- Instructions to follow: Below is a listing; repeat exactly the lines from the one containing "Image resolution: width=565, height=2576." to the one containing "KVKK ve Gizlilik (460, 2410)", both included.

- Material for this task:
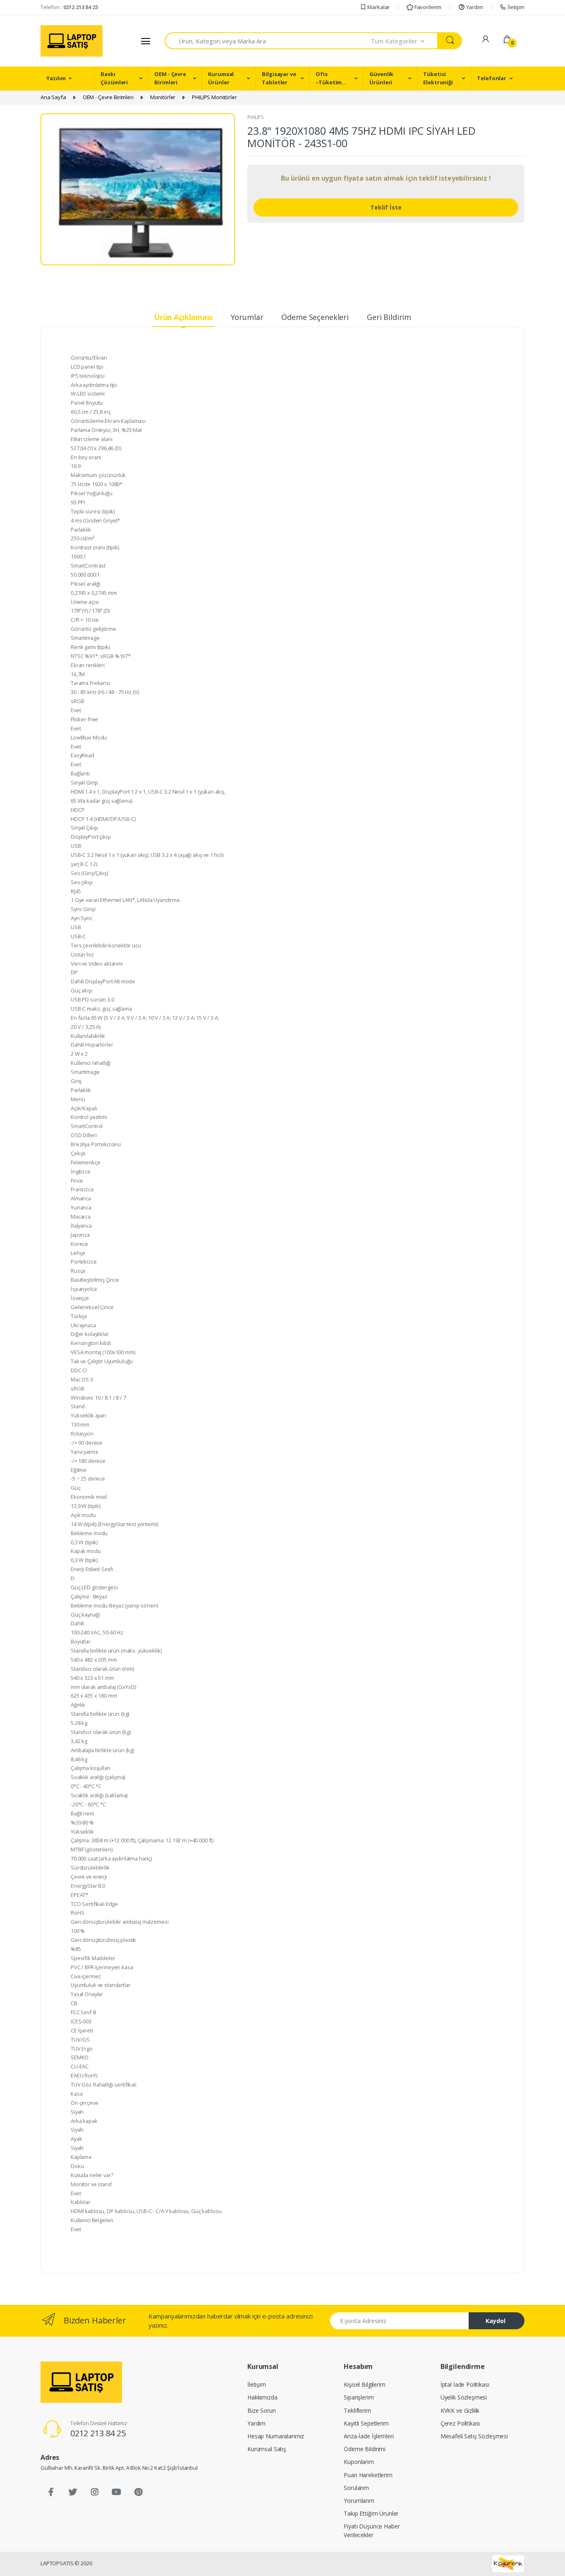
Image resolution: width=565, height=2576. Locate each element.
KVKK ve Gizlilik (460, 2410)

...

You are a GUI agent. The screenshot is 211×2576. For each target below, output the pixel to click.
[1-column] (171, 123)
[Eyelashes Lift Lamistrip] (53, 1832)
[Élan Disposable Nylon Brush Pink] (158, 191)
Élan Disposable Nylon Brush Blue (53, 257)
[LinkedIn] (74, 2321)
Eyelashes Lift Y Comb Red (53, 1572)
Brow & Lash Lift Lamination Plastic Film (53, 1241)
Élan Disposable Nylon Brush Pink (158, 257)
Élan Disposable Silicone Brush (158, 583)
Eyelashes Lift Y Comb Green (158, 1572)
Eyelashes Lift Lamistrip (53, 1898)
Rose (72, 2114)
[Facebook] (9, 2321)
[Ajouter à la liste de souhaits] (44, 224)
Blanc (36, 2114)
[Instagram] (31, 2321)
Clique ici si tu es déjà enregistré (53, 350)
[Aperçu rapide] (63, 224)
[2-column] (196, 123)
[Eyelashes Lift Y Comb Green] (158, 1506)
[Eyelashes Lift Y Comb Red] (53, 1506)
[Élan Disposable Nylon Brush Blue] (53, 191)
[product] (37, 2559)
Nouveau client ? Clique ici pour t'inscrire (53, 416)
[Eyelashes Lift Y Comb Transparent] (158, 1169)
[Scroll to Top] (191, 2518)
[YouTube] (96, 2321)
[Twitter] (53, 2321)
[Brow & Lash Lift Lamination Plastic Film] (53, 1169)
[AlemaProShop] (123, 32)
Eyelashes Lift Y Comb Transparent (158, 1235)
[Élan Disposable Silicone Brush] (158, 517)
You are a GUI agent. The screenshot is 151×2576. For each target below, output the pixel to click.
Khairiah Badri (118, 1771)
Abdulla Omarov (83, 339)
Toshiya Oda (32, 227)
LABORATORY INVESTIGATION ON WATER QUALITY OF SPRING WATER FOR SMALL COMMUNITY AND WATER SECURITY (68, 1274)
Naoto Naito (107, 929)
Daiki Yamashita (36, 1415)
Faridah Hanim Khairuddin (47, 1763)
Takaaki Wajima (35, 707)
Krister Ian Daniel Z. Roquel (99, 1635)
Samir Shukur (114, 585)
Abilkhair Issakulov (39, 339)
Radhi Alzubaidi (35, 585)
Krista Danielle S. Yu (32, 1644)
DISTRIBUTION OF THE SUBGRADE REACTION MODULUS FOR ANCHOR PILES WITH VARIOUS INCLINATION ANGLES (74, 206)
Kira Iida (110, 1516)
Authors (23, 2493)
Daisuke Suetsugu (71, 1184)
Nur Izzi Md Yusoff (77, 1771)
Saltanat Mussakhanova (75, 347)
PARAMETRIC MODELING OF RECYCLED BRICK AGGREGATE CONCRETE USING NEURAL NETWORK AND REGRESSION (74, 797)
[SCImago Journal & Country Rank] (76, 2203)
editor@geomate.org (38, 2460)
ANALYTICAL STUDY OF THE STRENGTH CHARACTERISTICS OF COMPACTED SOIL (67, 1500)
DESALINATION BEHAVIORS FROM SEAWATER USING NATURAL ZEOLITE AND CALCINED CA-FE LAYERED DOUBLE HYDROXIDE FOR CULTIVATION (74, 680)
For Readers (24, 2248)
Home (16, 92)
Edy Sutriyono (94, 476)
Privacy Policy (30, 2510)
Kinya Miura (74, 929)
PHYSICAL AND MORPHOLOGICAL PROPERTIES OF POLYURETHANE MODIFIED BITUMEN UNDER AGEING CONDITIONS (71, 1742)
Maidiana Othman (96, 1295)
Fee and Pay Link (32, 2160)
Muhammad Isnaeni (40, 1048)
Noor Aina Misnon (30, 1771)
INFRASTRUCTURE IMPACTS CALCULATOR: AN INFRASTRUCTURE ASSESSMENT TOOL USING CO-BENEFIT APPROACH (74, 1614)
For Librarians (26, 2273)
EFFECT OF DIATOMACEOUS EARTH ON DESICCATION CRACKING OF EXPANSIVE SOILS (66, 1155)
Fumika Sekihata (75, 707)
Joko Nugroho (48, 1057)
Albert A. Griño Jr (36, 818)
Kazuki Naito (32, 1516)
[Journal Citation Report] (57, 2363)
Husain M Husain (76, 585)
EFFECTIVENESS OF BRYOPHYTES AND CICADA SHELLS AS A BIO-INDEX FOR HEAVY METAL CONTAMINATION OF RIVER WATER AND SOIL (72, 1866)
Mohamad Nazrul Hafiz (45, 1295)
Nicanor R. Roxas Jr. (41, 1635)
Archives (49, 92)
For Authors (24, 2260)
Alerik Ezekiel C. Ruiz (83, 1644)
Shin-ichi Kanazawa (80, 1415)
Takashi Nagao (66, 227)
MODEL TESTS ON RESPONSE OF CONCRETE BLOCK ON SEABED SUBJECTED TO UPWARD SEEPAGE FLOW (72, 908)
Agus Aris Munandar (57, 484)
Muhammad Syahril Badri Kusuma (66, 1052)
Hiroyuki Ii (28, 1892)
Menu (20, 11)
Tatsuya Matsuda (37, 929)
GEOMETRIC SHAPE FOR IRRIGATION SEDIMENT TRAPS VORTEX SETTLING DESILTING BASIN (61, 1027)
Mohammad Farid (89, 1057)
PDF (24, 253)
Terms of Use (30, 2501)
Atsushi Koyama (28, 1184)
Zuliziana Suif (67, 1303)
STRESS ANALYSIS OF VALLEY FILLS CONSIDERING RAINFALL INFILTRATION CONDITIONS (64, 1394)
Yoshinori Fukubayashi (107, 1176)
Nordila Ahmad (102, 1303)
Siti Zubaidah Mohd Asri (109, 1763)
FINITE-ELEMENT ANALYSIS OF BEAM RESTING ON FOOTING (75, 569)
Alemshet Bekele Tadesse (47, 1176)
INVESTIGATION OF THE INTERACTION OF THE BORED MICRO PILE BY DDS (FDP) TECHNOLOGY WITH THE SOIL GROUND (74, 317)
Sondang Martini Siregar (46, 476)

- Output of the exercise:
Image resolution: width=565, height=2576. Locate each element.
KVKK ve Gizlilik (460, 2410)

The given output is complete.